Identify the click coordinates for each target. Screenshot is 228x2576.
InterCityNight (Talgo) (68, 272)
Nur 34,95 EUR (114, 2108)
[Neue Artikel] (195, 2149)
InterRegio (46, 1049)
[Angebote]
○ ○ ○ ○
*TASK DIRECTIONS*: Repeat the entire listing exactly.

*TASK RESULT*:
Identify the click coordinates for each target. Screenshot is 228x2576.
InterCityNight (Talgo) (68, 272)
Nur 34,95 EUR (114, 2108)
[Neue Artikel] (195, 2149)
InterRegio (46, 1049)
[Angebote]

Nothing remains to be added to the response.